Patterns We suggested five different factors to include in our model, and we showed their effectiveness in Sect. 5. However, some of them might be improvable. For example, response time may not contribute to the system security, since it is easy for the attacker to identify and fabricate the best response time. However, we estimated that even if the attacker gets the highest credit in this factor, his final credit would be 0.1273 (see “Appendix”), which is still far from the user average credit (0.5492). Moreover, our suggested patterns have been built by presenting eight pictures to the users, while the final system includes two extra pictures for updating the database. The new presentation of the system might affect the patterns. While PiSHi is performing at a high accuracy using the current patterns, updating them according to the final presentation of the system might further improve the results. Also, other strategies such as adding weighting based on the importance of some particular factors may improve the system performance even more.
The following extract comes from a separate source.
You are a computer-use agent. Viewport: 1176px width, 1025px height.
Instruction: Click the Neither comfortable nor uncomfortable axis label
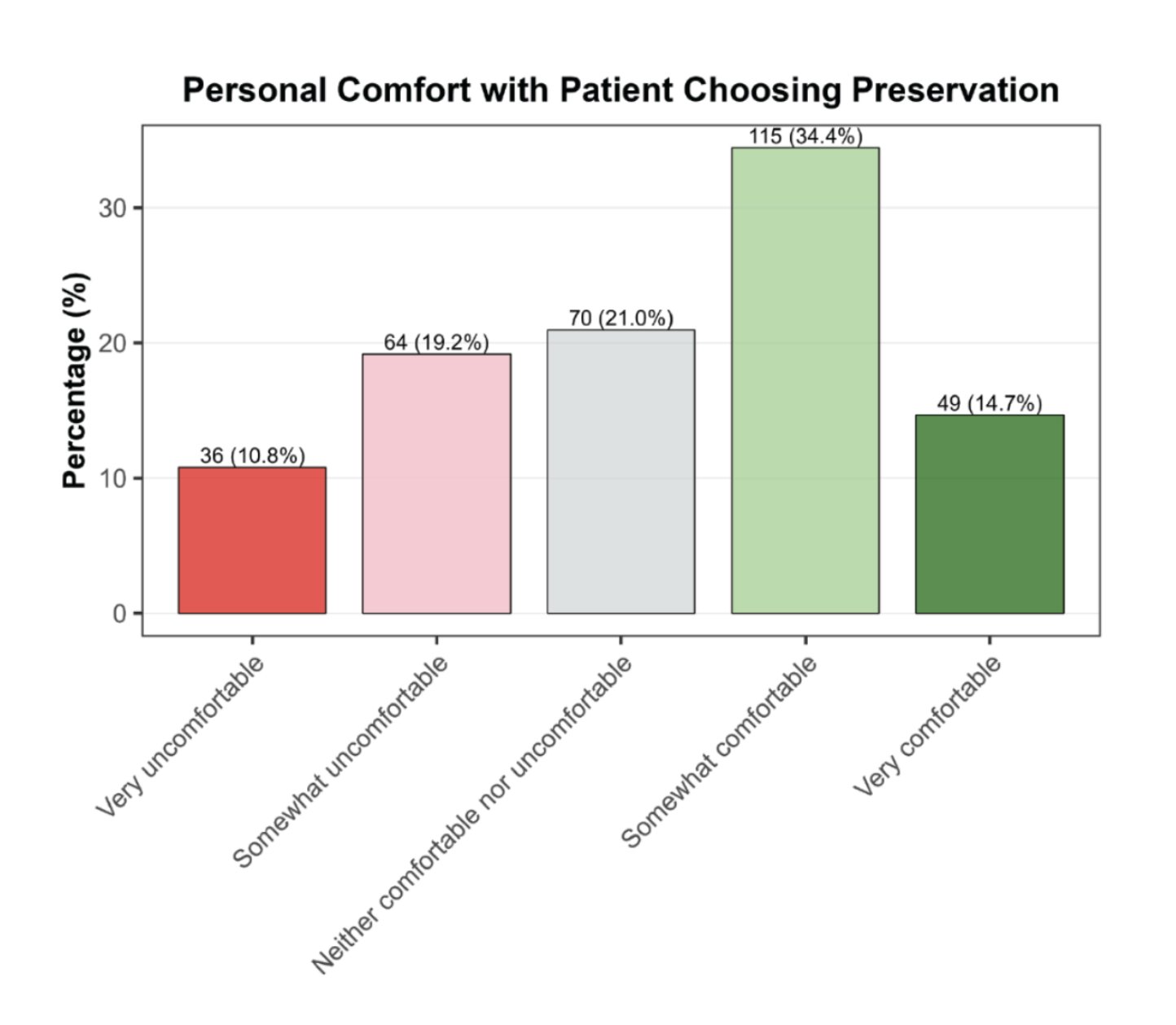click(472, 815)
Users We tried to cover a wide range of ages and backgrounds of users when performing our user studies in different phases of this project. Yet, a larger-scale experiments in a longer time would observe the suggested ideas more accurately. By performing the experiments in a longer time and with a wider set, we might find new patterns due to possible changes in user behaviour after using the system for a while. While such considerations are valid, we believe that they would not invalidate the general results. Furthermore, this paper presents a proof-of-concept of PiSHi in order to demonstrate the feasibility of including human behavioural analysis in a captcha design. For a commercial version of the proposed system, more comprehensive studies are required.

8 Conclusion

In this paper, we presented PiSHi (pictorial intelligent system for human identification) as a new image captcha. Overall, our captcha is the first which models human interaction patterns by considering human users errors when working with a pictorial system. We designed our system based on these behavioural patterns and granted the users credits based on comparing their entire engagement with the system with these patterns. These credits were used in order to passing or failing the users, as well as updating the captcha database. PiSHi has a high success rate (99.44 %), is easy for human users to interact, and is secure against random guessing attacks and reverse image search engines.
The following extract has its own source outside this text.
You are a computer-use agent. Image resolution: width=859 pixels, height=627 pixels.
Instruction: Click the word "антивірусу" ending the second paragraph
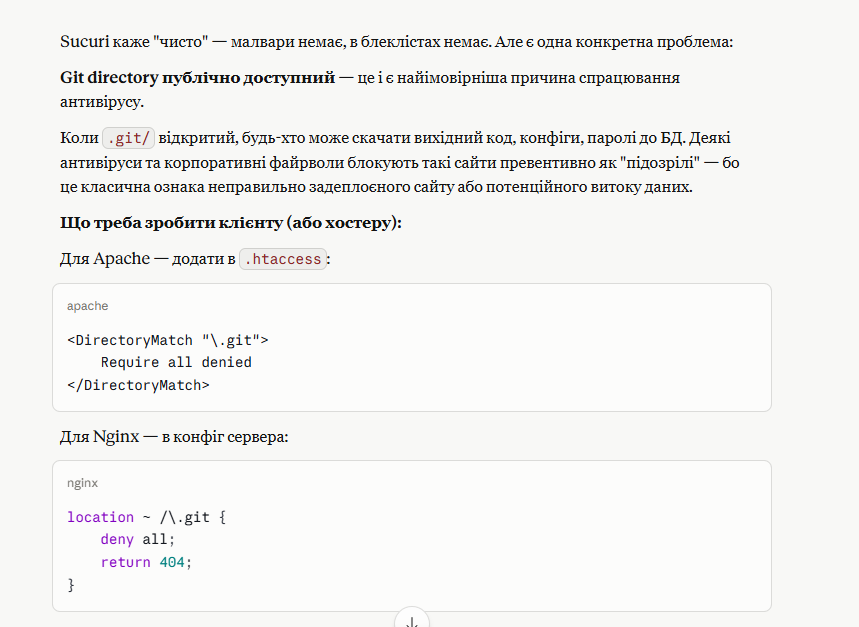click(x=101, y=102)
As future work, we would like to improve our extracted patterns by applying more advanced pattern recognition methods. We also aim to extend PiSHi’s ideas to other contexts such as age recognition. We are also interested in discovering and modelling other hard concepts for machines such as beauty. And finally, as a reverse approach, we are interested in finding problems which are easy for machines and hard for humans, such as optical illusions, to use in a captcha.